For a really long time in my life and especially once I realized I was a therian, I've always felt deeply sympathetic for animals in factory farmed settings. Since moving to Oregon, I've made it a priority to soon get a large freezer and I'm working with a farmer in the rural area close to me to purchase half a cow that they process themselves. While this has been a step up for me, I still feel this sense of disconnect with my food and knew I could do better than that. I wanted to know exactly how the animal died because I'd do it myself, and if I can't do it, that's something I feel I need to sit with and reflect on if I want to continue eating meat like I want to. I know hunting is controversial, but I truly couldn't keep driving beside the factory farm chicken truck on my way to work daily with their feathers flying on the road as the wind and rain hit them and not have some sort of reflection on my own impact and cause of that. Even if I make very little impact, I like thinking that I still helped fight the issue by saving even a few animals from an industrialized, unempathetic death.
Hunting with a gun is obviously not natural and seals aren't out in the woods hunting deer, but for me, it still feels more right as long as I'm in this body. The deer for example will be in the wilderness, and it would reflect more of a natural selection type of process. The deer, rabbits, pheasants, or whatever else that avoid the human populated areas, hide better, or run faster will never be seen by me.
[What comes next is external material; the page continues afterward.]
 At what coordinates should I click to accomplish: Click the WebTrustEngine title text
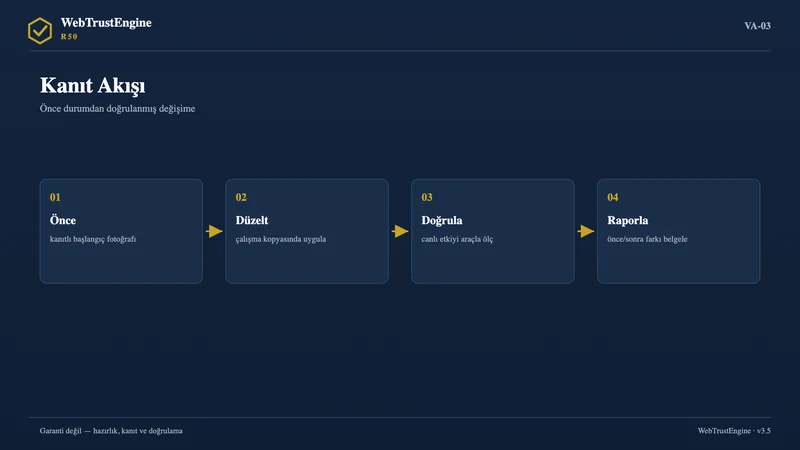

The crabs who avoid traps and avoid the piers or the clams who dig deeper and stay further out won't be able to be grabbed by me either. It will be up to me to be stealthy, efficient, and simply gain experience as I plan to follow fair chase principles and give the animals a reasonable chance to escape. If I catch them, I can manage exactly how they die, use the whole animal, and have more care and honor in the process. I'm even expecting that for the first animal I kill, I might cry if I'm being very honest.
Last weekend, I went shellfishing for razor clams at the Oregon coast with a lot of excitement to finally go and bring home my own dinner, but it was a complete bust. The air was colder, the rain was pouring, the waves were acting rougher, and a bunch of by-the-wind sailors washed up all over the beach. All the clams buried deep down in the sand and any holes they did make were immediately covered by the jellyfish and water. Even the experienced clammers found maybe one in the entire time they were out there, but despite my lack of a successful catch, I really deeply felt in my bones and heart and body the adrenaline of a hunt. The thought that if I was a seal here in the water doing the same thing, this would have been a day I would not have succeeded all because of the environment and the good survival skills of the clams. That's nature.
My husband is vegetarian, but even he's been deeply supportive of me and even proud that I'm going this extra mile to be more "wild" and pick the most ethical way of getting meat that I can, on top of the fact that this will help save us money in the long run compared to me buying pasture raised meat constantly which is getting real pricey. Personally, I'm spiritually a therian and view all animals as having their own souls and conscience, so this is probably the most important thing I've done for myself in all of my years of being a therian. I didn't grow up with a family that ever hunted or fished so I'm starting from absolute scratch, but I feel deeply nonhuman, even in this human lifestyle. I feel like a seal who was given land, sea, and civilization for one lifetime.